In LeetCode 39, we used `i` because candidates could be reused.

Here, we use `i + 1` because each element can be used at most once.

## Correctness

The algorithm only adds a path to the answer when `remain == 0`. Since `remain` starts as `target` and every chosen value is subtracted from it, this means the chosen values sum exactly to `target`.

No element is used more than once. After choosing index `i`, the recursive call starts at `i + 1`, so index `i` cannot be chosen again.

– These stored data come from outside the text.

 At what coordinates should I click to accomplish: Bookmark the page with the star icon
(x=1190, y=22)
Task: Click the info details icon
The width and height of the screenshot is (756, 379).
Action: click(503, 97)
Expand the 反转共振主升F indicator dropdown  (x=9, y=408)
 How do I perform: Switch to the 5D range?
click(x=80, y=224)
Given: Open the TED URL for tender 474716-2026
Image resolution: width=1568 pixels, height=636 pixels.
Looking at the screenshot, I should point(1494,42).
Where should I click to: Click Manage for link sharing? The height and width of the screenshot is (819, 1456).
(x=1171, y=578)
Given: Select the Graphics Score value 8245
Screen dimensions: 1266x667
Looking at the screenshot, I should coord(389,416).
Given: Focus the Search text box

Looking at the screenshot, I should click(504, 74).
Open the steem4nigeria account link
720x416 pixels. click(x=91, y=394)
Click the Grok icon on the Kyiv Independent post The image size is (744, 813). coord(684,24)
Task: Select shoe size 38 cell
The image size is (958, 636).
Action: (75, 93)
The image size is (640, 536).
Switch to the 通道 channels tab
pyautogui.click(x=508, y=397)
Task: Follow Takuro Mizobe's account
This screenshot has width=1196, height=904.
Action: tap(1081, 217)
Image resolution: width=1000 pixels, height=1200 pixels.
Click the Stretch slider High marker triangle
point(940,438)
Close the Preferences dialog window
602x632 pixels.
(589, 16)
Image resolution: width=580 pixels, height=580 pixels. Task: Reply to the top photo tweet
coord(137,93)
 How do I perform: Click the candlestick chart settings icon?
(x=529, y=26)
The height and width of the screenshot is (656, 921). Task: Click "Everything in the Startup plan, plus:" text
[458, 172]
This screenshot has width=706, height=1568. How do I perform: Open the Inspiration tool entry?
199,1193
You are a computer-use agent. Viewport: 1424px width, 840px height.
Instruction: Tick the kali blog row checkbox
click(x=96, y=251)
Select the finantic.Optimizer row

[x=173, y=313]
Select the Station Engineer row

Every generated path follows increasing index order. Therefore, each subset of indices has only one possible generation order.

The duplicate-skipping rule removes repeated sibling choices. When two equal values appear next to each other, choosing the later one as the first choice at the same recursion level would create the same value combination as choosing the earlier one. Skipping it removes that duplicate branch.

The rule does not block valid repeated values in a combination. If we choose the first duplicate value, the next recursive level starts after it, where the second duplicate value may still be chosen.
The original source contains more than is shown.